--- START ---
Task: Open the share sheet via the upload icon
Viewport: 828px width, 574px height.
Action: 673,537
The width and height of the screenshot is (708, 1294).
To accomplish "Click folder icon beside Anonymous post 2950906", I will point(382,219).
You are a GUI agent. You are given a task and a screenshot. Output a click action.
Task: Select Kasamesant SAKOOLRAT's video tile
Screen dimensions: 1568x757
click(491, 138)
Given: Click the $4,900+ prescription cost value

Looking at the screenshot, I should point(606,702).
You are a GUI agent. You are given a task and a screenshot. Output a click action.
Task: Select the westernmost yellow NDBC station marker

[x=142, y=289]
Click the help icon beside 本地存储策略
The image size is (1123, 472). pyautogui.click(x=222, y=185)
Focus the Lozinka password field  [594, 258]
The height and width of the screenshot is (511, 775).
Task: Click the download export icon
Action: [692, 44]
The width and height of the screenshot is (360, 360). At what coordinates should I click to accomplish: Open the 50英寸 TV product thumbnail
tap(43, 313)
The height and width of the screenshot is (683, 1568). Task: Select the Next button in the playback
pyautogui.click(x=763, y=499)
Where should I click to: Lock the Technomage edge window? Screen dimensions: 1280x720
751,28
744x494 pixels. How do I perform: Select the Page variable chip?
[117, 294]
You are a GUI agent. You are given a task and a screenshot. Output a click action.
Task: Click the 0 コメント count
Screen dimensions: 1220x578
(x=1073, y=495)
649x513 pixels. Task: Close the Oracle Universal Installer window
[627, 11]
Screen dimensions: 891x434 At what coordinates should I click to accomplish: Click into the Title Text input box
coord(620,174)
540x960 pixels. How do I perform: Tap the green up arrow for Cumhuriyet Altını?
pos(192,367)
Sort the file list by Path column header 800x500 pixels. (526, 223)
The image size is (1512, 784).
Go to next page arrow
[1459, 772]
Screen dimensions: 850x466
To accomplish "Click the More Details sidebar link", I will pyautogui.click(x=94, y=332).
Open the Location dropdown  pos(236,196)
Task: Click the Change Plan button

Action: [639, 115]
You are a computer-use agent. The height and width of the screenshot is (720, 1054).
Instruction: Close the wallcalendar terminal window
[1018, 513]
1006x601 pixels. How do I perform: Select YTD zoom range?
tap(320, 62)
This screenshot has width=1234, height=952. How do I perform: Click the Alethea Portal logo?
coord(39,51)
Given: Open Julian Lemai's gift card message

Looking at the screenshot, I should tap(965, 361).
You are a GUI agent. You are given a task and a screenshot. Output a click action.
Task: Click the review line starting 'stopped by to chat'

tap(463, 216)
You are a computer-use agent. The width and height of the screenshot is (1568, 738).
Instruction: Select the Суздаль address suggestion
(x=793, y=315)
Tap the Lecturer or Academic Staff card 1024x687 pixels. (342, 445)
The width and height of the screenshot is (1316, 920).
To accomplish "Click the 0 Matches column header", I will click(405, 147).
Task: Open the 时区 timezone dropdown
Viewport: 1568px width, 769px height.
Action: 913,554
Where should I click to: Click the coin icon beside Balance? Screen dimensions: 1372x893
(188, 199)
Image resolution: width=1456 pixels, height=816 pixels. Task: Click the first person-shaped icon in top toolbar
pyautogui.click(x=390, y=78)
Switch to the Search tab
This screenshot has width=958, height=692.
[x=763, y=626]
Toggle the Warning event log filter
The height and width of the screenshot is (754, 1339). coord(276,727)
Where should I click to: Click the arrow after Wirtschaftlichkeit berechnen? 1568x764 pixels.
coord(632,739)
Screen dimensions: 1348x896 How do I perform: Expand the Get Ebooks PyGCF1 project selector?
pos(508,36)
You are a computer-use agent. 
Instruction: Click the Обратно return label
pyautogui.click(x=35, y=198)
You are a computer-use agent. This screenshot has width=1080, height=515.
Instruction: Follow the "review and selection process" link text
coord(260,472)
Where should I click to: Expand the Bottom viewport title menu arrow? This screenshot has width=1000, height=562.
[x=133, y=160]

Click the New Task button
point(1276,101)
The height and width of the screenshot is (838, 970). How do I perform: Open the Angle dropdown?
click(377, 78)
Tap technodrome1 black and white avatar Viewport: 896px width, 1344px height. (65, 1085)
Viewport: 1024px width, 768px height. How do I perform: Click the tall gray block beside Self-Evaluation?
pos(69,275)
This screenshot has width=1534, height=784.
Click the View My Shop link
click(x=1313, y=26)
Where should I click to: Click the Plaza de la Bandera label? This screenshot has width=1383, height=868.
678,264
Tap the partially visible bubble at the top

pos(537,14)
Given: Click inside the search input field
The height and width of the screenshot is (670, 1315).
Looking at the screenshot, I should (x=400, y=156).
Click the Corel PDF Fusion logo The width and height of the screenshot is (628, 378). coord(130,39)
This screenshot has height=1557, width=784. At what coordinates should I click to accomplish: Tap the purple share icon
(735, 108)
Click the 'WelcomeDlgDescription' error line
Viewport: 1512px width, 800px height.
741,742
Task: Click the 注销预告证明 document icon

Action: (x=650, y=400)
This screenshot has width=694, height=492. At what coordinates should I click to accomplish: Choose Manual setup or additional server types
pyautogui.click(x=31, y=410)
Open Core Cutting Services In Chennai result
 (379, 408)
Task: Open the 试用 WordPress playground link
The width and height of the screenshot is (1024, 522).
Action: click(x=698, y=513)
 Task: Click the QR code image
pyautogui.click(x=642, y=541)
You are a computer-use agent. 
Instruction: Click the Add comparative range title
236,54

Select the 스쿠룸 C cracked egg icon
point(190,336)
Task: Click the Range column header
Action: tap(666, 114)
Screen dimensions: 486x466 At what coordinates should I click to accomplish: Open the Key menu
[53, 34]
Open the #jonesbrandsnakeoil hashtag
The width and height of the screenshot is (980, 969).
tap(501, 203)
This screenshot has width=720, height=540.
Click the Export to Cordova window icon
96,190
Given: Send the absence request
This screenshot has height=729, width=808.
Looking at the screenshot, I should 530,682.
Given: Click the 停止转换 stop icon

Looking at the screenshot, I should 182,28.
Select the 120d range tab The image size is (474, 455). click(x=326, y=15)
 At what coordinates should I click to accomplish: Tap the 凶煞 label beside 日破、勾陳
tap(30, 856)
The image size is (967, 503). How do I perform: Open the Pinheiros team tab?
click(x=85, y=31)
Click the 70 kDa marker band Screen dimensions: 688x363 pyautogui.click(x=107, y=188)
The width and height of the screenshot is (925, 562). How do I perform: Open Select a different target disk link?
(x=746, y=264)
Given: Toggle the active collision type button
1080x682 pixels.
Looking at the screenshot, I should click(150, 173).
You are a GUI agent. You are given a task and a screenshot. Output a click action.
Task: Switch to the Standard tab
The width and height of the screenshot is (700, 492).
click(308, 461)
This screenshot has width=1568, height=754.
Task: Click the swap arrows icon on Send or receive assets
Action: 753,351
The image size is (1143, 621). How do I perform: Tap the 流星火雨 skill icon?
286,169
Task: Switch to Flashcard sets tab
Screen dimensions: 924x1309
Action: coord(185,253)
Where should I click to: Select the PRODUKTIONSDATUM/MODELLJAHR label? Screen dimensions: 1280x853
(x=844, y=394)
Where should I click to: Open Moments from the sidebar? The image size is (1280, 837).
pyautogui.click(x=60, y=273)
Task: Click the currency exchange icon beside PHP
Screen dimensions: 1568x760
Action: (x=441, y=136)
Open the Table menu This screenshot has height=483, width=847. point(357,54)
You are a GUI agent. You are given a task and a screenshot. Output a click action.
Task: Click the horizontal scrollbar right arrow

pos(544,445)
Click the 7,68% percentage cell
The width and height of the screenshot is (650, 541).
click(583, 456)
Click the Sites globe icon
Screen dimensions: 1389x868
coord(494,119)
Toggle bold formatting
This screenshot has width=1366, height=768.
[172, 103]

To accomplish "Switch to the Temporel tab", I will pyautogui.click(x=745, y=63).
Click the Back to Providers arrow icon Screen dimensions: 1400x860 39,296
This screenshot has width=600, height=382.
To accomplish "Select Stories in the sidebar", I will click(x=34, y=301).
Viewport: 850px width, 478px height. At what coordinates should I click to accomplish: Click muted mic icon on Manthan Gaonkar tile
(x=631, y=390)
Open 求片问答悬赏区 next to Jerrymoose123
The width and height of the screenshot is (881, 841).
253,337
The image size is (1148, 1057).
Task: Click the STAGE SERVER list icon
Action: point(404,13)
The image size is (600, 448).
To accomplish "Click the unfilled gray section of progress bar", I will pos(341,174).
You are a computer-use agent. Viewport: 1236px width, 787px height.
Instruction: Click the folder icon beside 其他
--- END ---
_Task instructions:_ Return the line that contains "Click the 7,68% percentage cell", along with every line after it in the data above, exactly and with nothing else.

_Answer space:_
Click the 7,68% percentage cell
The width and height of the screenshot is (650, 541).
click(583, 456)
Click the Sites globe icon
Screen dimensions: 1389x868
coord(494,119)
Toggle bold formatting
This screenshot has width=1366, height=768.
[172, 103]

To accomplish "Switch to the Temporel tab", I will pyautogui.click(x=745, y=63).
Click the Back to Providers arrow icon Screen dimensions: 1400x860 39,296
This screenshot has width=600, height=382.
To accomplish "Select Stories in the sidebar", I will click(x=34, y=301).
Viewport: 850px width, 478px height. At what coordinates should I click to accomplish: Click muted mic icon on Manthan Gaonkar tile
(x=631, y=390)
Open 求片问答悬赏区 next to Jerrymoose123
The width and height of the screenshot is (881, 841).
253,337
The image size is (1148, 1057).
Task: Click the STAGE SERVER list icon
Action: point(404,13)
The image size is (600, 448).
To accomplish "Click the unfilled gray section of progress bar", I will pos(341,174).
You are a computer-use agent. Viewport: 1236px width, 787px height.
Instruction: Click the folder icon beside 其他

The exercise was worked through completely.